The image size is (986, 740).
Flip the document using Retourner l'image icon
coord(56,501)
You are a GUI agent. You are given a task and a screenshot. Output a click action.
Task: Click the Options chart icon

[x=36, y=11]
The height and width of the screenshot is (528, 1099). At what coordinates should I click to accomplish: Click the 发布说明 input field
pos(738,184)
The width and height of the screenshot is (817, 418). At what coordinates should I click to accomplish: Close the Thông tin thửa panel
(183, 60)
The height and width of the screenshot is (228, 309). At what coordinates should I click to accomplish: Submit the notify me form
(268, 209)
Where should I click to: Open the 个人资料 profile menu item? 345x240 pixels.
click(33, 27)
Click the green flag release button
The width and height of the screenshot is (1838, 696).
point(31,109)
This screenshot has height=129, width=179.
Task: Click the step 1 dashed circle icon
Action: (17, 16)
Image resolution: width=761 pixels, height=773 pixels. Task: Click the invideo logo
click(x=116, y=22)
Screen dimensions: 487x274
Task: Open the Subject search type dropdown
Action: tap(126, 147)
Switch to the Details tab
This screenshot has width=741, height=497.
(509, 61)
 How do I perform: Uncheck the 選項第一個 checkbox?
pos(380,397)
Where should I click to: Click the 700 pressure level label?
# # # # #
ASSIGNED TASK
Set the listing down again in full, exactly as it was given.

TASK ANSWER
The image size is (986, 740).
Flip the document using Retourner l'image icon
coord(56,501)
You are a GUI agent. You are given a task and a screenshot. Output a click action.
Task: Click the Options chart icon

[x=36, y=11]
The height and width of the screenshot is (528, 1099). At what coordinates should I click to accomplish: Click the 发布说明 input field
pos(738,184)
The width and height of the screenshot is (817, 418). At what coordinates should I click to accomplish: Close the Thông tin thửa panel
(183, 60)
The height and width of the screenshot is (228, 309). At what coordinates should I click to accomplish: Submit the notify me form
(268, 209)
Where should I click to: Open the 个人资料 profile menu item? 345x240 pixels.
click(33, 27)
Click the green flag release button
The width and height of the screenshot is (1838, 696).
point(31,109)
This screenshot has height=129, width=179.
Task: Click the step 1 dashed circle icon
Action: (17, 16)
Image resolution: width=761 pixels, height=773 pixels. Task: Click the invideo logo
click(x=116, y=22)
Screen dimensions: 487x274
Task: Open the Subject search type dropdown
Action: tap(126, 147)
Switch to the Details tab
This screenshot has width=741, height=497.
(509, 61)
 How do I perform: Uncheck the 選項第一個 checkbox?
pos(380,397)
Where should I click to: Click the 700 pressure level label?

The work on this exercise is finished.